Coronavirus, il test di 12 euro che potrebbe rivoluzionare la diagnosi

Costa 12 euro e viene dalla Corea il test che diagnostica il Coronavirus in poco più di 7 minuti

Fin dal primo momento uno dei principali problemi nella lotta al Covid è stata il tracciamento e l’isolamento del virus. Tempi lunghi, incertezze e risultati non sempre attendibili hanno fatto sì che l’epidemia si trasformasse in pandemia, raggiungendo in poco tempo un numero altissimo di contagi e morti. Oggi però, in attesa del vaccino e di una possibile seconda ondata dopo l’estate, dal Veneto ci arriva una buona notizia: esiste un test coreano in grado di diagnosticare in Coronavirus in 7 minuti, e costa solo 12 euro.

Tampone economico e risultato immediato: arriva il test coreano che ti dice subito se sei positivo

Il tampone coreano è stato presentato dal presidente del Veneto Luca Zaia e dal dottore Roberto Rigoli dell’Ospedale di Treviso durante l’ultima conferenza stampa nella sede della Protezione Civile di Marghera. Stando a quanto spiegato, si tratta di un test molto flessibile, con un costo pari a 12 euro, capace di stabilire se una persona è positiva o meno al Covid in poco più di 7 minuti.

La notizia interessante, però, è quella relativa alla sua percentuale di errore. Come ha affermato Rigoli, infatti, l’errore di questo test, rispetto a quello tradizionale, è stato pari a uno su mille.

Dati sicuramente incoraggianti che, per questo motivo, hanno spinto la Regione Veneto e l’Ospedale di Treviso a presentare il tampone al Ministero della Sanità per la sua validazione.

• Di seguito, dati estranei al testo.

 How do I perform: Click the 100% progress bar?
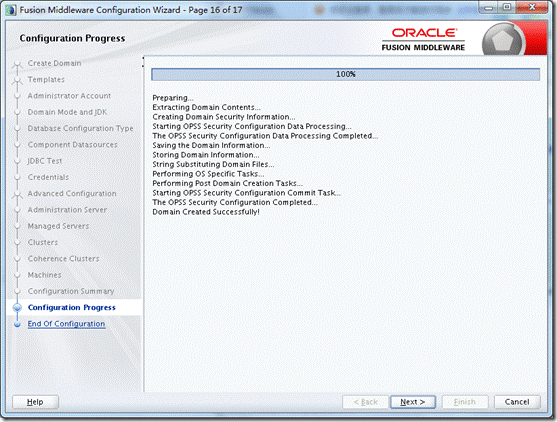[x=346, y=74]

Come funziona il test coreano che diagnostica il Covid in 7 minuti

Se il test coreano da 12 euro dovesse ricevere l’ok del Ministero della Sanità, di fatto, potrebbe rivoluzionare i processi di diagnosi del Covid. Veloce ed economico, permetterebbe di isolare immediatamente i pazienti evitando il proliferarsi di altri – pericolosi – focolai.

Il test, ha chiarito Rigoli, funziona così: riesce a catturare l’ipotetico virus nella “cantina dei batteri nel retro faringeo” e lo stempera in un liquido distribuendolo poi in una “saponetta”. Le goccioline entrate a contatto con la saponetta permettono al liquido nasale di migrare. Nella stessa superficie c’è un’area dove ci sono presenti degli anticorpi specifici contro il Covid-19, quindi, se esiste il virus, si attacca proprio a quegli anticorpi specifici, scatenando una reazione cromatica che conferma la positività al virus con una banda rossa.

Il risultato del test, però, non è da considerarsi come diagnosi definitiva ma deve essere confermato con appositi controlli approfonditi. La velocità dell’analisi, comunque, rimane il punto di forza di questo tipo di tampone, poiché – come già accennato – consente immediatamente di isolare l’ipotetico paziente positivo.

Al momento il test è stato sperimentato dall’Ulss 2 del Veneto che si è attivata per trasferire tutti i dati allo Spallanzani di Roma e al Ministero della Salute, affinché – come ha  dichiarato Zaia – tengano in considerazione l’ipotesi di inserire il test nel piano di sanità pubblica, ma ci sono altri centri che lo stanno provando, come quello di Vicenza.